The university's neighbors bitterly opposed the plan, arguing that it would only result in more cars on already congested Seattle streets. The university, moreover, was subject to stringent city ordinances requiring that any expansion plan be linked with efforts to get more students and staff to stop driving to campus by themselves. As if that wasn't enough, university planners calculated that they would have to build five new parking garages both to replace existing surface parking lots slated to serve as new building sites and to accommodate the traffic generated by the new buildings.

How then, to persuade more people to give up on driving their cars to the campus? The answer--which was based on a program that local transit officials had seen at the University of Oregon--was not to order people out of their cars. Instead, the university tried to cajole them with that most basic of tools: prices.

In particular, university officials decided to offer all faculty, staff and students a deeply discounted transit pass and to subsidize the use of vanpools and carpools, while at the same time doubling the cost of on-campus parking. Recognizing that the price breaks alone would not suffice, university officials went even further. Faculty and staff who use the program receive eight guaranteed rides home a year, which they can take advantage of if they have a family emergency or if they unexpectedly have to work late. And the university gave faculty and staff who buy transit passes a limited number of discounted daily parking passes for those days when they absolutely, positively have to drive their cars to campus.

This package, along with some transit service improvements that the university negotiated with local transit providers, produced some dramatic results. The share of those driving alone to campus, for example, has fallen from 33 to 25 percent of all trips, while those using transit increased from 21 to 29 percent of all trips. Consequently, although the university grew by about 10 percent in the '90s, it actually has fewer parking spaces--and a higher percentage of empty spaces--than it did when the decade began.

UW's success is not unique. Dozens of universities around the country have similar programs, and several transit agencies and localities have found that significantly reducing the price of transit can have a major impact on transit use.

Bus ridership in New York City, for instance, increased by about 30 percent after the New York Metropolitan Transportation Authority, the region's transit agency, began offering free transfers between buses and trains in 1997. Ridership further increased when the MTA began offering weekly and monthly transit passes that provide for unlimited bus and subway rides.

Similarly, the transit agency in King County (which includes Seattle) has built on the University of Washington's success by offering a package of benefits and inducements to the region's major employers. Many of those employers are under pressure from both state laws and local land use regulations to reduce the number of people driving alone to work. Like the university, moreover, many of those employers are finding that the programs, which on average have led to 90 percent increases in transit usage at participating firms, have also saved them money because they don't have to provide increasingly expensive parking for their employees. Indeed, the free employer-provided passes and other transportation benefits are so ubiquitous and popular that most of the region's high-tech firms can't hire new employees without offering similar perks.

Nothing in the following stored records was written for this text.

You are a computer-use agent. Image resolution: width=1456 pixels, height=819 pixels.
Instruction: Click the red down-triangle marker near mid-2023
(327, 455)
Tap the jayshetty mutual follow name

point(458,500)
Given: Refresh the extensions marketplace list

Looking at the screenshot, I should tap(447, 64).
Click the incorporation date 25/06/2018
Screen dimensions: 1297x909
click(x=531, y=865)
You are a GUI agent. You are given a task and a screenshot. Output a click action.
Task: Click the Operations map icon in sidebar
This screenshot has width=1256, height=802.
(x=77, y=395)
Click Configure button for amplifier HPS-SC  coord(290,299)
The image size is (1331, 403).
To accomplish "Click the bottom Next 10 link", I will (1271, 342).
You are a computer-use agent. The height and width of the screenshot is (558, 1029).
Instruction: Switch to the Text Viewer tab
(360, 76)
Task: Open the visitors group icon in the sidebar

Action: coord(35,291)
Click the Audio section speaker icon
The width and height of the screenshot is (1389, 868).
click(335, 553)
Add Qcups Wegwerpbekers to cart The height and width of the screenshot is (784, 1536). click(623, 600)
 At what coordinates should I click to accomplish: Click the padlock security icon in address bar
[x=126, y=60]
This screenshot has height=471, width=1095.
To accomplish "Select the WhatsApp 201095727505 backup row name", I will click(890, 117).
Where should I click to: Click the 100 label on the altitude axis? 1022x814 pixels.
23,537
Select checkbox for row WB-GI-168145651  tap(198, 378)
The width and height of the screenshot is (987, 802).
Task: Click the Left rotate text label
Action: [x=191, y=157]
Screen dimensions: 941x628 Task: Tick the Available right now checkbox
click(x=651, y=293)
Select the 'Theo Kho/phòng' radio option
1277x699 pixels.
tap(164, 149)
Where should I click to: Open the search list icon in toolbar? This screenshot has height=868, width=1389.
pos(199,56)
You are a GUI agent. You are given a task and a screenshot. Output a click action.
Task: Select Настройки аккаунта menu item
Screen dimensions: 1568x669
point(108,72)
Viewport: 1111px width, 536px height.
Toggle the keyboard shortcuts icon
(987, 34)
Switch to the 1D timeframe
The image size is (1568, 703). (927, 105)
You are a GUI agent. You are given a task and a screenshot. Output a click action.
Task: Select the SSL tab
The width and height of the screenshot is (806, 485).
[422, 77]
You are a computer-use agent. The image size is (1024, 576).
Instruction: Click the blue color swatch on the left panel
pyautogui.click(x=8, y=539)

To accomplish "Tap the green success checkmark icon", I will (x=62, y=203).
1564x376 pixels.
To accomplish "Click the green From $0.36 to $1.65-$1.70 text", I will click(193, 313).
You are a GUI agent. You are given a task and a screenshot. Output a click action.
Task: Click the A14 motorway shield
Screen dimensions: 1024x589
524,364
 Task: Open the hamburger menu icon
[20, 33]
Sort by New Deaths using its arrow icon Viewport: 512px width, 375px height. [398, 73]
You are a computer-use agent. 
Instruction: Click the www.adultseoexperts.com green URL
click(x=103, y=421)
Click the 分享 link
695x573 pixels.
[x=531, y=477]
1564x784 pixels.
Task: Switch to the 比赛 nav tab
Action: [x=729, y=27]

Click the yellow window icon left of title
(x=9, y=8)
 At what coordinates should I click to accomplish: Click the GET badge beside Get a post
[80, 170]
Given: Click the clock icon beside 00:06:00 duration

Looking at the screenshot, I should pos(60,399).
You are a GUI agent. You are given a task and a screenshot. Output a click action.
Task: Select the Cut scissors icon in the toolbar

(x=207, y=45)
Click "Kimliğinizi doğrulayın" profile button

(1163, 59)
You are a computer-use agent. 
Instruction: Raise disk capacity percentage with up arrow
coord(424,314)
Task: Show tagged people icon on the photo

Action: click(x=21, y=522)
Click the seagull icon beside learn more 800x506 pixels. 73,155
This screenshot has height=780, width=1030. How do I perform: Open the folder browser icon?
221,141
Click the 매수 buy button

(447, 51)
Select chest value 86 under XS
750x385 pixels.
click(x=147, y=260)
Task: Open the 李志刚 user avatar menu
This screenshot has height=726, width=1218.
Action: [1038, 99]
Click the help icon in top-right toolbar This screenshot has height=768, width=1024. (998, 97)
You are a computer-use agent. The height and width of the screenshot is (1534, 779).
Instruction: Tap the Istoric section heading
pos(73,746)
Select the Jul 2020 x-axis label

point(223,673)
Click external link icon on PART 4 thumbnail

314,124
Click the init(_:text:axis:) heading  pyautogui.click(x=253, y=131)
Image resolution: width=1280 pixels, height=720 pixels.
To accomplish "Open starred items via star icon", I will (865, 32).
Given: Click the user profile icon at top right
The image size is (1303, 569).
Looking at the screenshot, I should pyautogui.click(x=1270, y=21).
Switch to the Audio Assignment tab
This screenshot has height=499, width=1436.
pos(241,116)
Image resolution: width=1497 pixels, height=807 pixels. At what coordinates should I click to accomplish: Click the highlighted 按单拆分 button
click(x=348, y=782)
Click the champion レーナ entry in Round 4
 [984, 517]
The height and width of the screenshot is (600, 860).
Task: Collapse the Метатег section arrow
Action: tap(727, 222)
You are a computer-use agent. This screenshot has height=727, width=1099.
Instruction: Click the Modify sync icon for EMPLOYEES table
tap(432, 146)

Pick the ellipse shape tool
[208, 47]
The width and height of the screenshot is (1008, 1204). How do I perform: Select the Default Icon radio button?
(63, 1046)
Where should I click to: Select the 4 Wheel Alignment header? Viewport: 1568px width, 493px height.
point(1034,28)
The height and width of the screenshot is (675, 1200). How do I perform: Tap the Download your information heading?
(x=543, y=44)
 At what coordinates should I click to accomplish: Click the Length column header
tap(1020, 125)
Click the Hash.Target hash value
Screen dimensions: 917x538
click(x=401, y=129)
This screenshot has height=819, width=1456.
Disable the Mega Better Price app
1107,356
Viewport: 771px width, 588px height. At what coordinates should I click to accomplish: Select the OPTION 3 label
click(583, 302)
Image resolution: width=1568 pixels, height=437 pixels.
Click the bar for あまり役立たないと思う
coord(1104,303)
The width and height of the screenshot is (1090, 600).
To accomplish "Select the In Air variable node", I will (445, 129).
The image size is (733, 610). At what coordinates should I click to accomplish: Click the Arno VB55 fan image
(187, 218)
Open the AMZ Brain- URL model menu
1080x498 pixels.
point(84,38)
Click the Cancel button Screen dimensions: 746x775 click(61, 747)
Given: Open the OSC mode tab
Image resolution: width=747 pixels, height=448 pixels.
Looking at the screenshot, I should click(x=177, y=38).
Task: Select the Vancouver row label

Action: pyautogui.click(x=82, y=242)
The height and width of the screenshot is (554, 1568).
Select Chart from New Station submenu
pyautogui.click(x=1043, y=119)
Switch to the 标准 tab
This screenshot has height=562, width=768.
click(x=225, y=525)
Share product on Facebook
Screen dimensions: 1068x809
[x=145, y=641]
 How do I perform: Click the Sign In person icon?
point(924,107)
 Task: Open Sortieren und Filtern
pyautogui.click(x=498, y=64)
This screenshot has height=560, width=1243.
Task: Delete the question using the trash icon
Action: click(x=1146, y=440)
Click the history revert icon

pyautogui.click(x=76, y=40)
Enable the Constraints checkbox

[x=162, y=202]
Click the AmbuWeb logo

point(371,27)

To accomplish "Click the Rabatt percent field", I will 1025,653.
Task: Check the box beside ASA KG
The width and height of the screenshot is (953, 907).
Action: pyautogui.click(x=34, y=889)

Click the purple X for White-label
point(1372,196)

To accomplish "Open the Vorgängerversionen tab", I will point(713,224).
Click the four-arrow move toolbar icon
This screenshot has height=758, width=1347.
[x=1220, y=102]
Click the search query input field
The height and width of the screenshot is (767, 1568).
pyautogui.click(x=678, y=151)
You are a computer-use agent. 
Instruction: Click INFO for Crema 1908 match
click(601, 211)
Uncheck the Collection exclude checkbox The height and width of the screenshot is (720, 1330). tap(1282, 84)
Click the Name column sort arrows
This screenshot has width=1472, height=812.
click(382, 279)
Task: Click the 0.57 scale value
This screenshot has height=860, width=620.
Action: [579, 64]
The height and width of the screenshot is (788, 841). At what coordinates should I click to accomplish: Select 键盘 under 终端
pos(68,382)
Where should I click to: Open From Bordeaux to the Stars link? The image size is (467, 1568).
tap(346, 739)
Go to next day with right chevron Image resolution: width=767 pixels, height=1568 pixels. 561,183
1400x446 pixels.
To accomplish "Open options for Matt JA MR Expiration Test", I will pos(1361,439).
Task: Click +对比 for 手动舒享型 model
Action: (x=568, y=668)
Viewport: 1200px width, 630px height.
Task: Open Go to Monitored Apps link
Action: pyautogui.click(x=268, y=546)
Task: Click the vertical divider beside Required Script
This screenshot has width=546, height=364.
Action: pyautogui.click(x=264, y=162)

Federal law, it bears mention, is now supporting these efforts. Until a few years ago, free parking provided by employers was a non-taxable benefit. A free transit pass, however, was taxable. Now, in federal legislation passed at the urging of retiring U.S. Senator Daniel Patrick Moynihan of New York, the playing field has been largely leveled, leading many transit agencies to make a stronger push for employer-provided transit pass programs.

Such efforts are noteworthy because they are in sharp contrast to the past three decades' dominant trends in transit policy. High-cost rail lines were seen as the best way to reverse the declining significance of transit, which now carries less than 2 percent of all trips taken in the nation's urban areas. While such investments are highly touted, a wealth of research has shown that they generally have led to only marginal increases in overall transit ridership, often at extremely high per-rider costs.

Those agencies that have focused on buses, vanpools and other alternatives, however, have learned that if decent transit options are available at significantly less cost than driving alone, people--who are, after all, rational beings--will stop driving alone. It's the first lesson in basic economics but one that many transit agencies have only recently rediscovered.